Esteban Bustos

Personal information
- Full name: Esteban Bustos Rodríguez
- Nickname: Penta 17
- Nationality: Chile
- Born: 16 December 1992 (age 33) Santiago, Chile
- Height: 1.65 m (5 ft 5 in)
- Weight: 60 kg (132 lb)

Sport
- Sport: Modern pentathlon
- Club: Pentateam (CHI)
- Coached by: Gerardo Cortes

Medal record
Men's modern pentathlon
Representing Chile
Pan American Games
| Silver medal – second place | 2019 Lima | Individual |
| Bronze medal – third place | 2011 Guadalajara | Individual |

= Esteban Bustos =

Chilean modern pentathlete (born 1992)

Esteban Bustos Rodríguez (born December 16, 1992) is a modern pentathlete from Chile. He was born in Santiago. He won a bronze medal at the 2011 Pan American Games in Guadalajara, Mexico, and received an automatic qualifying berth for the 2012 Summer Olympics in London, following the footsteps of his brother Cristián, who had previously competed in Beijing, four years before.

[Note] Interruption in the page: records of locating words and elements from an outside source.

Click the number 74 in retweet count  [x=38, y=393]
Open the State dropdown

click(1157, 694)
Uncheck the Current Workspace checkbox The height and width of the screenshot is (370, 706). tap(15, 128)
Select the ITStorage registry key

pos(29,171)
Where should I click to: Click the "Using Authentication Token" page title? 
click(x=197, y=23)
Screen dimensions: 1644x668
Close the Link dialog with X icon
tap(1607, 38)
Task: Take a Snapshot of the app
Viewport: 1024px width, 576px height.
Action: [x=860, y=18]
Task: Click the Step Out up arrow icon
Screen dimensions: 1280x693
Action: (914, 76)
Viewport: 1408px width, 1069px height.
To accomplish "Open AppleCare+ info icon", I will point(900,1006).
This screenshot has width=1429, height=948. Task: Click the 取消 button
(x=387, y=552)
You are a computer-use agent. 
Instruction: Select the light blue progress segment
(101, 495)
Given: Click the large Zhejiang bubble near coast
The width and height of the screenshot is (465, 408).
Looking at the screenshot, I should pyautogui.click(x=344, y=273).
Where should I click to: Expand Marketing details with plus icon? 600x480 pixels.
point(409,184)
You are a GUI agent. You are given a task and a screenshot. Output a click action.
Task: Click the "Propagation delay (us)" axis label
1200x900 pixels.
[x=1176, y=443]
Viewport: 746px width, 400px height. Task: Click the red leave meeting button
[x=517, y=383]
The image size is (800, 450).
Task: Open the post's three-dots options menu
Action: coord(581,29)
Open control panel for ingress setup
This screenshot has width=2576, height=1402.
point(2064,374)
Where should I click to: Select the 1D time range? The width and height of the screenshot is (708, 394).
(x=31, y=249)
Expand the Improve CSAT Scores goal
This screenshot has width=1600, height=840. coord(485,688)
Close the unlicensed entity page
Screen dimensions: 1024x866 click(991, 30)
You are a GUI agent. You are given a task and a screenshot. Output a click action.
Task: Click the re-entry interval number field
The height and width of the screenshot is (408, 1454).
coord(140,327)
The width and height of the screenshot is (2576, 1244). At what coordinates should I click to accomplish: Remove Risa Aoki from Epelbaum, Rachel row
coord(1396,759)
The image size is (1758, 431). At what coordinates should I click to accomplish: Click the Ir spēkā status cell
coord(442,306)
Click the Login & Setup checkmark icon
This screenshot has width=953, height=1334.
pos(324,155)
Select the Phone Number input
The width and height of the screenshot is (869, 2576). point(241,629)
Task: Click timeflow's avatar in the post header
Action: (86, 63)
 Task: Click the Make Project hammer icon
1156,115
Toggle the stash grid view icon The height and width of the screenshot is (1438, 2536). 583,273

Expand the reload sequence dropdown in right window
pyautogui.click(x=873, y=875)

Bustos was selected to be one of the thirty-six athletes to participate in the men's modern pentathlon. During the competition, Bustos performed disastrously at the initial stages, with fair scores in a one-touch épée fencing, and 200 m freestyle swimming, but maintained his pace for the tenth position in horse-riding and newly combined running and laser shooting. After completing all the segments, Bustos finished eighteenth in the men's event at his first Olympics.

He competed at the 2020 Summer Olympics.